Proposal for Data.List.splitBy
Marcus D. Gabriel
marcus at gabriel.name
Mon Feb 9 16:14:16 EST 2009
Thanks for the clarification. I would not have guessed wordsBy
and linesBy as your preference over splitBy for additions to
Data.List.
I do not have an opinion about whether or not functional composition
(pipelining) is more elegant than Brent's Splitter data type. I just
know that I am very comfortable with constructs such as (f . g . h)
or longer.
By the way, out or curiosity, how would you generalize your current
function replace?
Cheers,
- Marcus
Christian Maeder wrote:
> Marcus D. Gabriel wrote:
>
>> Christian Maeder wrote:
>>
> [...]
>
>>> splitOnAList :: Eq a => [a] -> [a] -> <To Be Decided>
>>>
>> to split on a list such as "\r\n", then you can use isPrefixOf
>> whereupon the performance is good enough (actually, its not bad
>> at all).
>>
>
> The special case for "\r\n" is actually trivial, because "\r" can simply
> be filtered out first.
>
>
>>> But a general splitting on sublists could be implemented via
>>>
>>> splitBy isNothing (replace (map Just sl) Nothing (map Just l))
>>>
>>> (For a fixed sublist sl, "Nothing" is enough to represent the delimiter)
>>>
>> Nice. It took me a moment, but nice.
>>
>
> Good, see below my definition of subListSplit and unintercalate.
>
>
>>> For a simple predicate "(a -> Bool)" it remains to discuss the output of
>>> splitBy.
>>>
>>> You've proposed "[([a], [a])]", but for the simpler case
>>> "[(a, [a])]" or "[([a], a)]" may do,
>>>
>> Actually, although enticing, I do not believe that [(a, [a])] is
>> possible due to the corner cases when there is no beginning
>> non-delimiter or ending delimiter, that is, one needs
>> [(Maybe a, [a])]. (Please check me on this.)
>>
>
> You're right here, there are several ways to accommodate all delimiters
> and non-delimiters. I've done it as below.
>
>
>>> but in order to capture the full
>>> information of lists before and after delimiters, something like
>>> "([a], [(a, [a])])" is needed.
>>>
>>> Since a tuple "(a, [a])" can be viewed as non-empty list of type "[a]",
>>> "([a], [(a, [a])])" collapses to a non-empty list of type "[[a]]" with a
>>> _tail_ of non-empty element lists.
>>>
>> I unfortunately do not follow you here, sorry. Be that as it may,
>> I have come to appreciate the output [[a]].
>>
>
> In "([a], [(a, [a])])" the first component takes the (possibly empty)

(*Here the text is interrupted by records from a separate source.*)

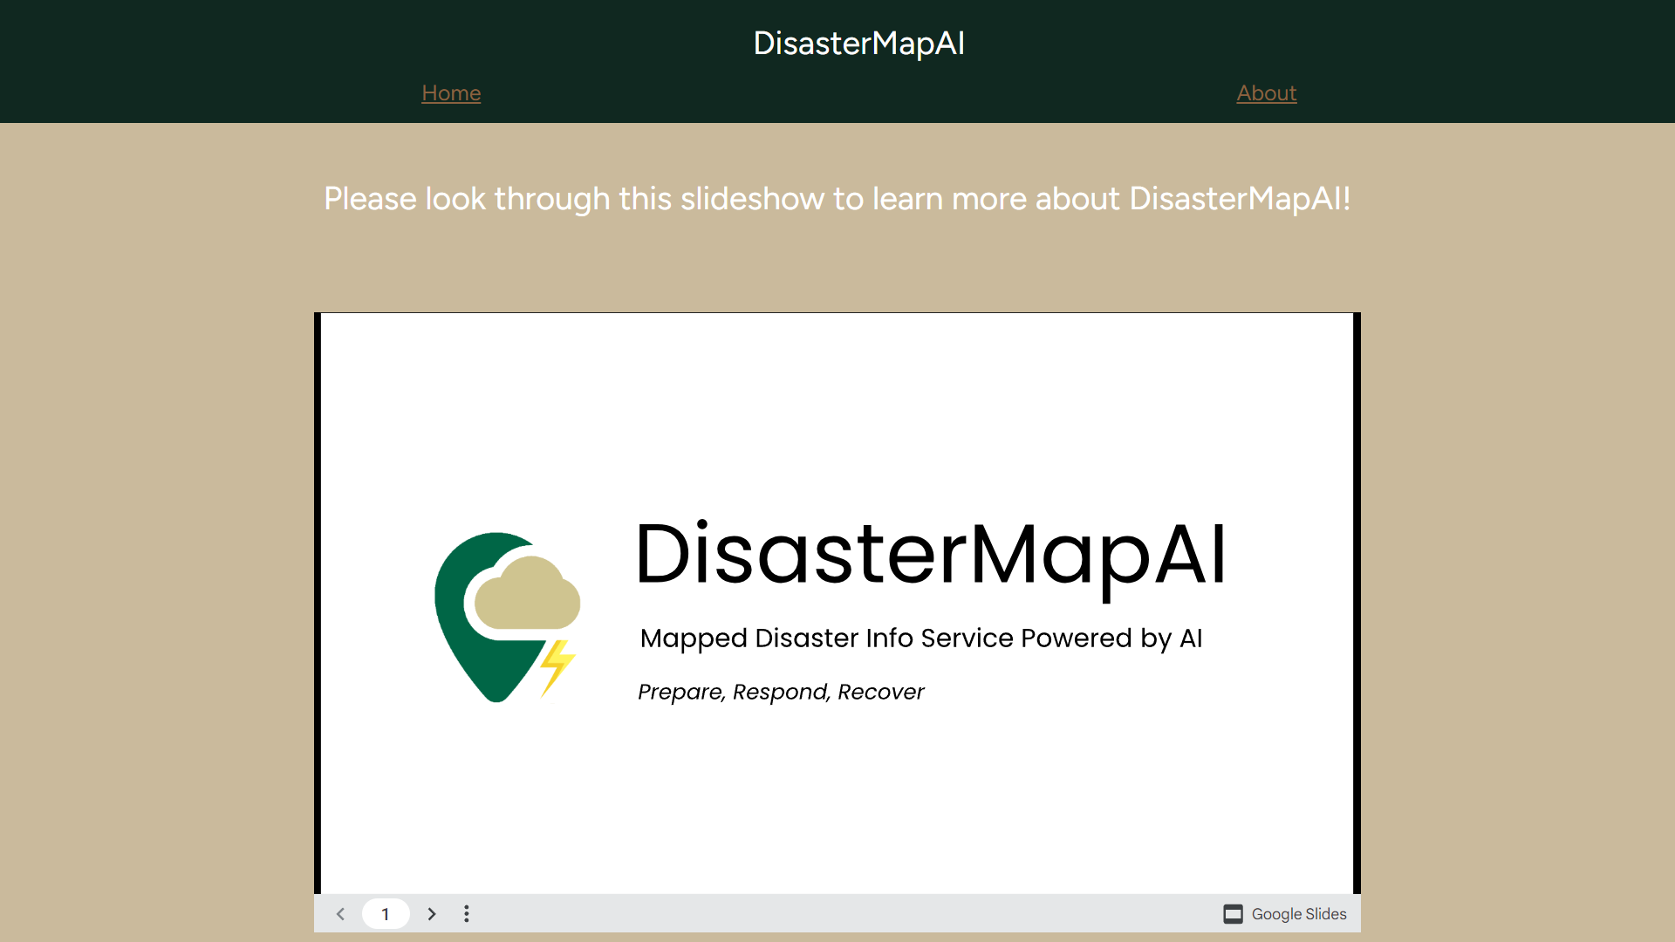The width and height of the screenshot is (1675, 942).
Task: Click the left black border of slide
Action: [x=318, y=602]
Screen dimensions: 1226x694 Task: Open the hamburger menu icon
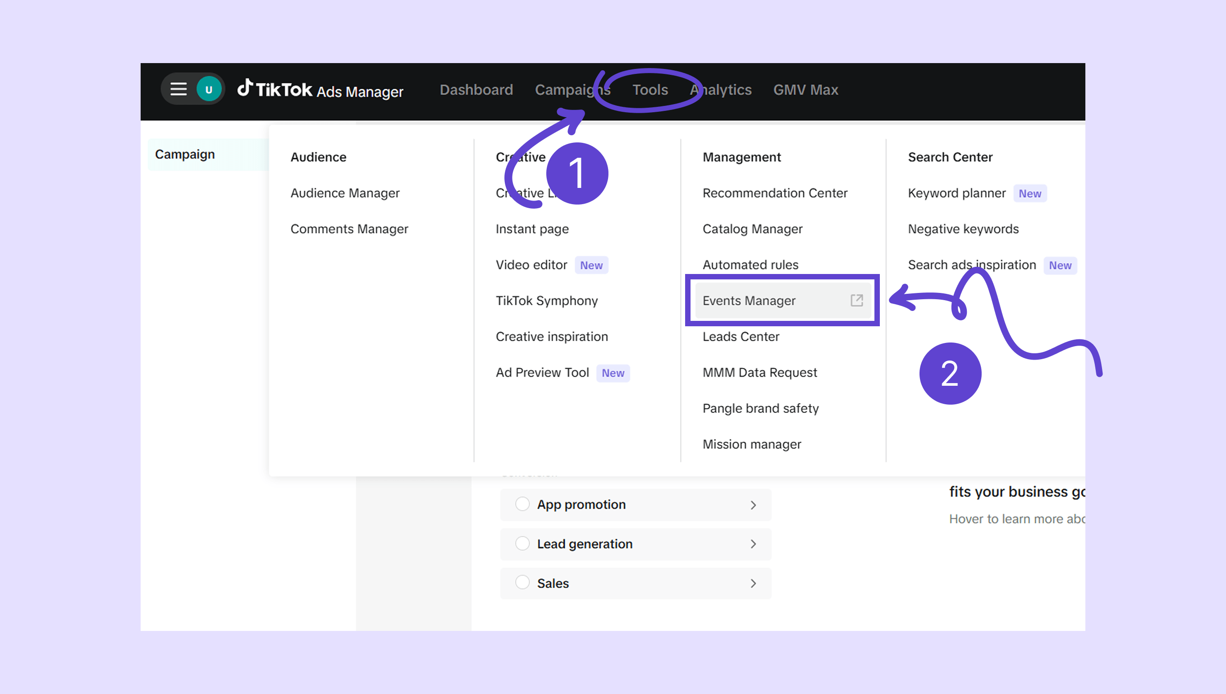point(178,89)
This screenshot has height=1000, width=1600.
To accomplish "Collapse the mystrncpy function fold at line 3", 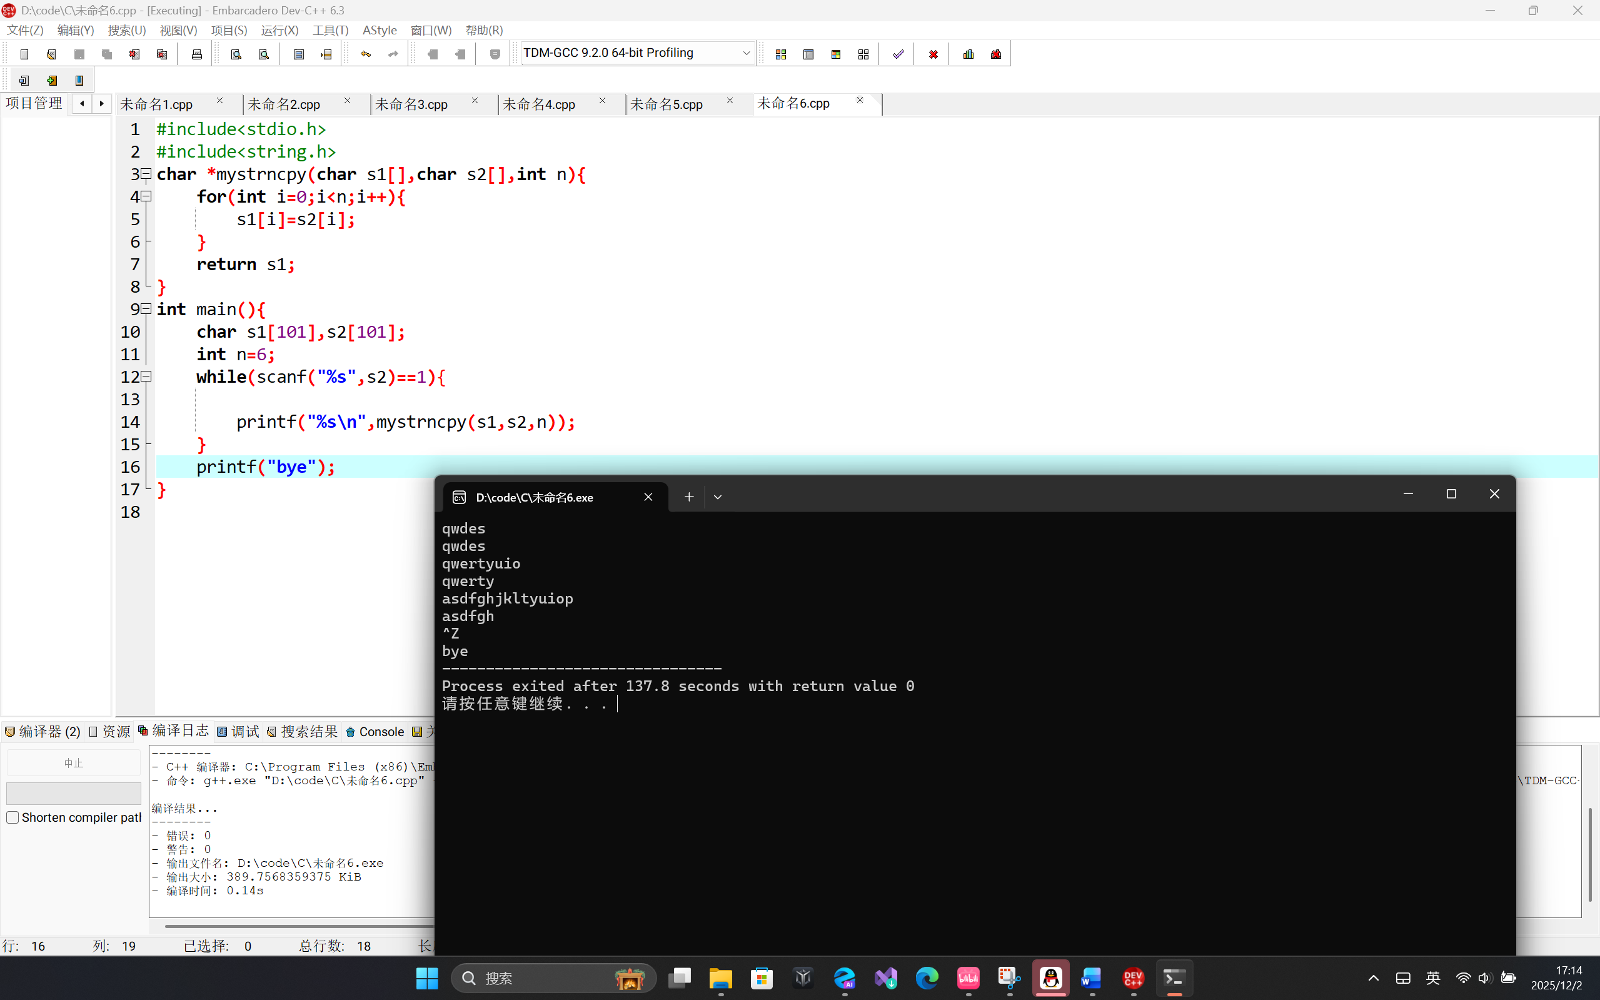I will click(147, 174).
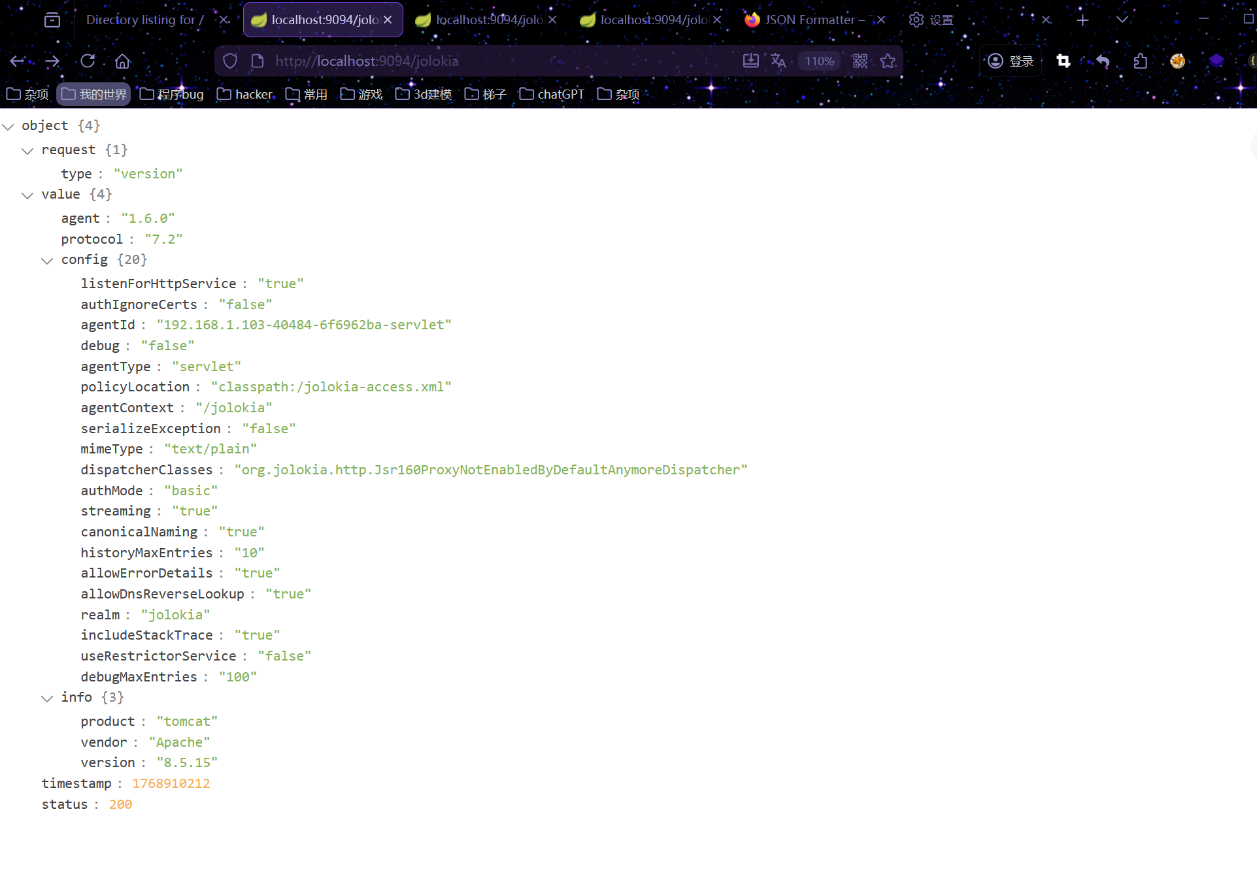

> part before the first delimiter. The second part of type [(a, [a])] are
> the remaining delimiter with (possibly empty or longer) non-delimiter
> pairs. Such pairs are then viewed as non-empty lists. After changing the
> second component to [[a]] the resulting pair ([a], [[a]]) is then also
> changed to a non-empty list of lists [[a]].
>
>
>>> wordsBy p = filter (not . null) . dropDelims . splitBy p
>>> linesBy p = dropDelims . dropFinalDelim . splitBy p
>>>
>
> I'ld like to improve linesBy as follows:
>
> linesBy p = dropFinalNil . dropDelims . splitBy p
>
> (dropFinalNil is simpler than dropFinalDelim and dropDelims can assume a
> non-empty list from splitBy.)
>
>
>> So, in summary, your idea would be to introduce two functions into
>> Data.List:
>>
>>
>>> splitBy :: (a -> Bool) -> [a] -> [[a]]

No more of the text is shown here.